SEO Buzz Box

 Subscribe in a reader

HOME

Remove yourself from the Wayback Machine

Posted on March 5, 2007 - Filed Under Tools |

I am going to disallow the Wayback Machine from archiving my content for this blog. If you are not aware of what the Wayback Machine a.k.a Internet Archive is, plug the url of your domain in here to see your websites history. I use this tool for checking domain history when offering advice to people in SEO forums. It is amusing when someone screams, “Google is punishing my “white hat” website and I don’t know why?” You then check the Wayback Machine and find that their domain was used to spam search engines not long ago. As I mention below, I also believe that these people should not be judged on past content if they have cleaned up their act.

The Wayback Machine offers a simple way to remove yourself from their archive and disallow all future archiving via robots.txt.

The Internet Archive is not interested in offering access to Web sites or other Internet documents whose authors do not want their materials in the collection. To remove your site from the Wayback Machine, place a robots.txt file at the top level of your site (e.g. www.yourdomain.com/robots.txt) and then submit your site below.

The robots.txt file will do two things:

1. It will remove all documents from your domain from the Wayback Machine.
2. It will tell us not to crawl your site in the future.

To exclude the Internet Archive’s crawler (and remove documents from the Wayback Machine) while allowing all other robots to crawl your site, your robots.txt file should say:

User-agent: ia_archiver
Disallow: /

Read: Removing Documents From the Wayback Machine

Here is an example of my robots.txt

Why am I going to stop the Wayback Machine from archiving content?

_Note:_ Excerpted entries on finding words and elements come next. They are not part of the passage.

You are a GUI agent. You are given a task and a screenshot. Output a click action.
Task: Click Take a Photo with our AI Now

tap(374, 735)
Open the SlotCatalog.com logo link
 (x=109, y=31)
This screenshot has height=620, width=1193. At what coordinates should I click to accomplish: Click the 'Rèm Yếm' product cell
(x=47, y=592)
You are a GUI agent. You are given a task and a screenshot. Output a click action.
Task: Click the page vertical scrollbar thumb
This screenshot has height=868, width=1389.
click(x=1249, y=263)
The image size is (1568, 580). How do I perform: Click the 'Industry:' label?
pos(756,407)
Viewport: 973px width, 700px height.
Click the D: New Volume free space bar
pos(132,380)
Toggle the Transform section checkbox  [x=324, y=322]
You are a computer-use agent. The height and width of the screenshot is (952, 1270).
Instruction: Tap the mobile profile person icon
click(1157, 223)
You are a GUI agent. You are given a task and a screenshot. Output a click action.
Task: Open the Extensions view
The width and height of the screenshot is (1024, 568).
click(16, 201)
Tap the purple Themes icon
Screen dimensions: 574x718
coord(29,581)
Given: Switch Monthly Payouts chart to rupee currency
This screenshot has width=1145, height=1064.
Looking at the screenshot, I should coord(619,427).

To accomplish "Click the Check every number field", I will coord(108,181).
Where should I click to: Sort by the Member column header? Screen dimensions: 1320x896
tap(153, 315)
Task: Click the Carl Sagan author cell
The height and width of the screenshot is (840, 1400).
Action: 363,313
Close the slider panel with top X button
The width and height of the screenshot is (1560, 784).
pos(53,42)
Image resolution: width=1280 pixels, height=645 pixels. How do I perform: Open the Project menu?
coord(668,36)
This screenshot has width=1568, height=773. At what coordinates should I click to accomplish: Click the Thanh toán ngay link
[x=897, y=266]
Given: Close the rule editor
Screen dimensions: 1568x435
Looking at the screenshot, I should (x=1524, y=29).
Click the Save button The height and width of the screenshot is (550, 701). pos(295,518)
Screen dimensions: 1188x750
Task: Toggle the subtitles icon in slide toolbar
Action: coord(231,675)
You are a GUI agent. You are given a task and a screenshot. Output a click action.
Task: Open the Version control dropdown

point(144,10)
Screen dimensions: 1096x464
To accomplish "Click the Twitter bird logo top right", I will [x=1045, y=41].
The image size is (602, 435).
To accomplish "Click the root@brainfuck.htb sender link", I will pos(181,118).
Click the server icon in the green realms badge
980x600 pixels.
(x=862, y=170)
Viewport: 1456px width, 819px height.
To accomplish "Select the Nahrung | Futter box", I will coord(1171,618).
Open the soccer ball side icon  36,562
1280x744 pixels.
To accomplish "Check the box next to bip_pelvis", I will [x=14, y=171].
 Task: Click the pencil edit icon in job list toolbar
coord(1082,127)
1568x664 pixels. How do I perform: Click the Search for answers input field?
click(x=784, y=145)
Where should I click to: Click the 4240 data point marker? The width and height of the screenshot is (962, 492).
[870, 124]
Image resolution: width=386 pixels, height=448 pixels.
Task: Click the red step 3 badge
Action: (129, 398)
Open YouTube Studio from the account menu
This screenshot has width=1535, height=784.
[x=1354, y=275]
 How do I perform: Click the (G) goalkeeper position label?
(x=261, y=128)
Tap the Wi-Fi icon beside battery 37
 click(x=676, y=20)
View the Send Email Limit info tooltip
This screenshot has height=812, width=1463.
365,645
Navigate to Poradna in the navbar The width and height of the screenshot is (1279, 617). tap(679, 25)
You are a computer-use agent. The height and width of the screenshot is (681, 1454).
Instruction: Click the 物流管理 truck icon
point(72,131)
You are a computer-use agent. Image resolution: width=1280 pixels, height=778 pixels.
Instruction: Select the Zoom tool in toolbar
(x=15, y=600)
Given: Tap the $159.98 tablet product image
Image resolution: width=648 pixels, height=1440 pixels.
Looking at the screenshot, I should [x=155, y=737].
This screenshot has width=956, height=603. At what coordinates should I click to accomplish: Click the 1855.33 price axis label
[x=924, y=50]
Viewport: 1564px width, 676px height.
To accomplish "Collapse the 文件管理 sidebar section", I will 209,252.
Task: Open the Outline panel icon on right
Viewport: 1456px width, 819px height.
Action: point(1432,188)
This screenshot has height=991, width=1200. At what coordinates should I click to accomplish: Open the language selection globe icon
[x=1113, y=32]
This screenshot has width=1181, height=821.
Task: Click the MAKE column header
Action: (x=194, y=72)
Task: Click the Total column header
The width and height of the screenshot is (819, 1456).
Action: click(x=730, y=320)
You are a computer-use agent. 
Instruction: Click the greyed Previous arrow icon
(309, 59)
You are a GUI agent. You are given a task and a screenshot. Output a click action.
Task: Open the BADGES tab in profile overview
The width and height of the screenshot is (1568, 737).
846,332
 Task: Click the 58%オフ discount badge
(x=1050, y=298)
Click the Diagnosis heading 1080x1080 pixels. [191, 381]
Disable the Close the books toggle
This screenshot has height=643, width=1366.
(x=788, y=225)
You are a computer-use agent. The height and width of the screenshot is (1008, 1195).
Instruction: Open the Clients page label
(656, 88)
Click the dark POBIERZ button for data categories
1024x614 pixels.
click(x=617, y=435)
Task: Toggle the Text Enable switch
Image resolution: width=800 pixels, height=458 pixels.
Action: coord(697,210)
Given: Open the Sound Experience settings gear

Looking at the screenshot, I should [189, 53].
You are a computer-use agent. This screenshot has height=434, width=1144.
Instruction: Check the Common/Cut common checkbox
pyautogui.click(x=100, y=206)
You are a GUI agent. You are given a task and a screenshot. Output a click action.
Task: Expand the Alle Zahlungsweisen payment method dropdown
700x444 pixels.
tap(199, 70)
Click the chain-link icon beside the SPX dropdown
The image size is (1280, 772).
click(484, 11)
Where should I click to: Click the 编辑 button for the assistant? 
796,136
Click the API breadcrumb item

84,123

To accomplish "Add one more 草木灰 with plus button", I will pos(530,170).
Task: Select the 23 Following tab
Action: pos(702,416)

This SEO blog is about learning and growing, I do not want to have my childhood in SEO logged for all the world to see. It is also a natural human trait to judge others on their past, ever go to a high school reunion and meet classmates who believe you are the same person they remember? That’s right, you are not and for those of us who often learn by trial and error in life it can be a little strange at times.

Now, it’s Google’s turn to allow removal of indexed history via Webmaster Tools. Should search engines judge you by who you were in the past or should they also allow for a fresh start?



Similar Post:

18 Responses to “Remove yourself from the Wayback Machine”

  1. Peter Davis Says:

    oxymoron

  2. admin Says:

    Hrm, let me define:oxymoron, ah yes, I guess this it true. :)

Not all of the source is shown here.